Entries from a dataset:
** start **

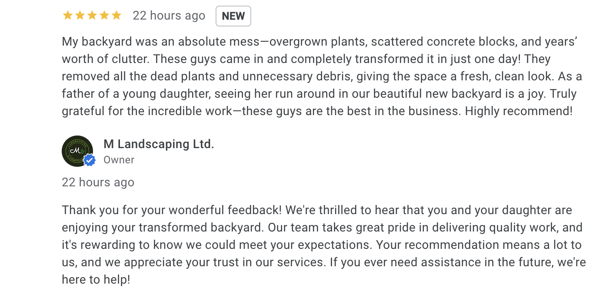Click the final "here to help!" reply line
Image resolution: width=592 pixels, height=291 pixels.
click(x=96, y=280)
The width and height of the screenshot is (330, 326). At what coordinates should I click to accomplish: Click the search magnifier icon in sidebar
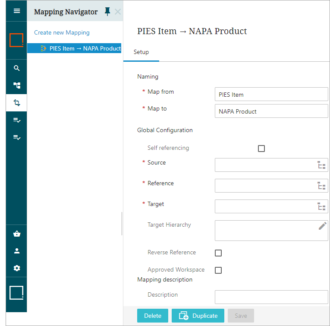(17, 68)
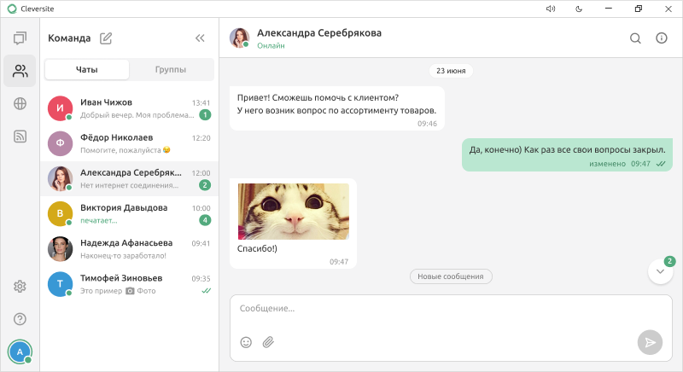The width and height of the screenshot is (683, 372).
Task: Toggle sound with speaker icon in titlebar
Action: click(551, 9)
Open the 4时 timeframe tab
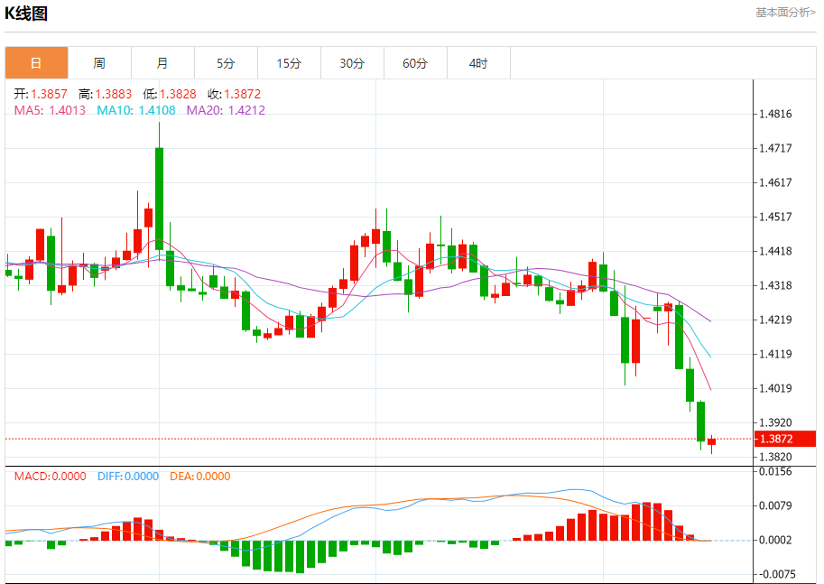This screenshot has width=824, height=584. (x=478, y=63)
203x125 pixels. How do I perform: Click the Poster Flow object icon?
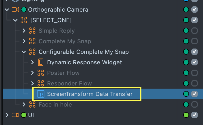[x=41, y=73]
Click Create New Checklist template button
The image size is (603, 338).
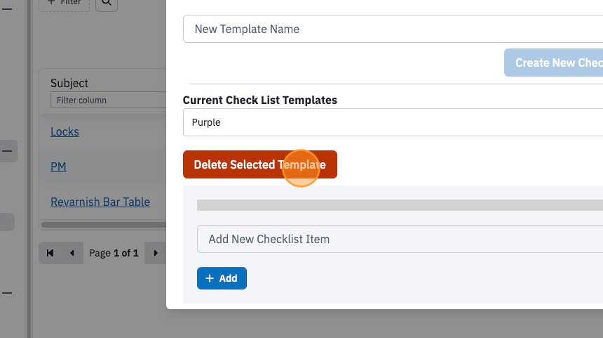tap(554, 63)
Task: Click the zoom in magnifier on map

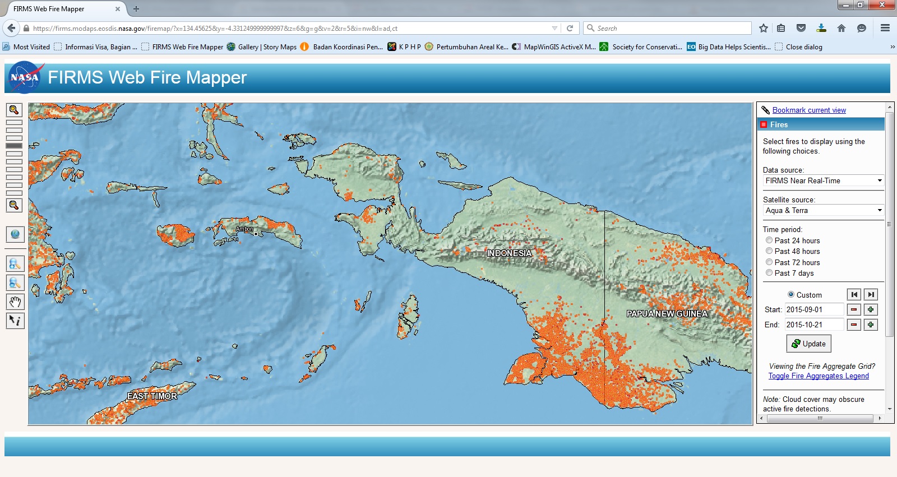Action: pyautogui.click(x=15, y=110)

** end **

◆ **What is needed**
Please recast the entries above as a JSON list of strings, one string per line, with blank lines and pictures omitted.

◆ **Output below**
[
  "Click the final \"here to help!\" reply line",
  "Image resolution: width=592 pixels, height=291 pixels.",
  "click(x=96, y=280)",
  "The width and height of the screenshot is (330, 326). At what coordinates should I click to accomplish: Click the search magnifier icon in sidebar",
  "(17, 68)",
  "The width and height of the screenshot is (683, 372).",
  "Task: Toggle sound with speaker icon in titlebar",
  "Action: click(551, 9)",
  "Open the 4时 timeframe tab",
  "This screenshot has width=824, height=584. (x=478, y=63)",
  "203x125 pixels. How do I perform: Click the Poster Flow object icon?",
  "[x=41, y=73]",
  "Click Create New Checklist template button",
  "The image size is (603, 338).",
  "tap(554, 63)",
  "Task: Click the zoom in magnifier on map",
  "Action: pyautogui.click(x=15, y=110)"
]